• WHAT TO DO: Copy the entries below word for word, from the start of the entries through the line that contains "point(46,505)".

Start

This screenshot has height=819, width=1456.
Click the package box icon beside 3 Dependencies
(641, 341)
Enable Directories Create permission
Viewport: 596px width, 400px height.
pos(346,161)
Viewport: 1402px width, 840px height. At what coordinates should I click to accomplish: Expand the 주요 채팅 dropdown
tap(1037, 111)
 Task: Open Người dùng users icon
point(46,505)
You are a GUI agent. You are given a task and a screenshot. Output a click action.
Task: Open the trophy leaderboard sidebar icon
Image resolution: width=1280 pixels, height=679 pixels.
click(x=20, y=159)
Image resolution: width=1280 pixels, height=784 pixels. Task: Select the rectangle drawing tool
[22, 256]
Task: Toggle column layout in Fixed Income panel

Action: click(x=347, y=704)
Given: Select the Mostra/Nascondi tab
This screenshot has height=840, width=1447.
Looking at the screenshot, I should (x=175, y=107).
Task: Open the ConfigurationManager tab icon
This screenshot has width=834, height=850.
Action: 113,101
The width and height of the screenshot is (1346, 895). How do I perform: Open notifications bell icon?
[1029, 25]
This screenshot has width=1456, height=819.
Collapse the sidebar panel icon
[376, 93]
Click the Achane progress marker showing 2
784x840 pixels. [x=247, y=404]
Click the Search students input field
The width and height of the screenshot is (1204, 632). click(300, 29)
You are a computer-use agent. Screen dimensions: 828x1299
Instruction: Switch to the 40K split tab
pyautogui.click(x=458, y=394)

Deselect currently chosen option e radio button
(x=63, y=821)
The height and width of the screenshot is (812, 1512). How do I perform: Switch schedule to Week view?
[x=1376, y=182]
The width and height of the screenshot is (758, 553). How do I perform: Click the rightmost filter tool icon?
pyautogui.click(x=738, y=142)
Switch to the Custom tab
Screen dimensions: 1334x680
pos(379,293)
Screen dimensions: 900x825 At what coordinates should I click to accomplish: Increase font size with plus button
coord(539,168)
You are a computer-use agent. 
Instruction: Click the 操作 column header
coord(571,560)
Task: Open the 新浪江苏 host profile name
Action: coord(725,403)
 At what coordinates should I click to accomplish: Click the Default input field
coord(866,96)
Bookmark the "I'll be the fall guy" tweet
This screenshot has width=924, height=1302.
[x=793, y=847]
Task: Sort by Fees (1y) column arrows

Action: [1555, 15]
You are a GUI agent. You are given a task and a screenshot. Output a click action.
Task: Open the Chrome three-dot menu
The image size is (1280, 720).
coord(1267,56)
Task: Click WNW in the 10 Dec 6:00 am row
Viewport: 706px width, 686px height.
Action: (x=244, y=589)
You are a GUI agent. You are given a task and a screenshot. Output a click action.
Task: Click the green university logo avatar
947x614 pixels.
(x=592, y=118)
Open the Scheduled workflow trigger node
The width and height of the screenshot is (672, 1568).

End

• TASK ANSWER:
This screenshot has height=819, width=1456.
Click the package box icon beside 3 Dependencies
(641, 341)
Enable Directories Create permission
Viewport: 596px width, 400px height.
pos(346,161)
Viewport: 1402px width, 840px height. At what coordinates should I click to accomplish: Expand the 주요 채팅 dropdown
tap(1037, 111)
 Task: Open Người dùng users icon
point(46,505)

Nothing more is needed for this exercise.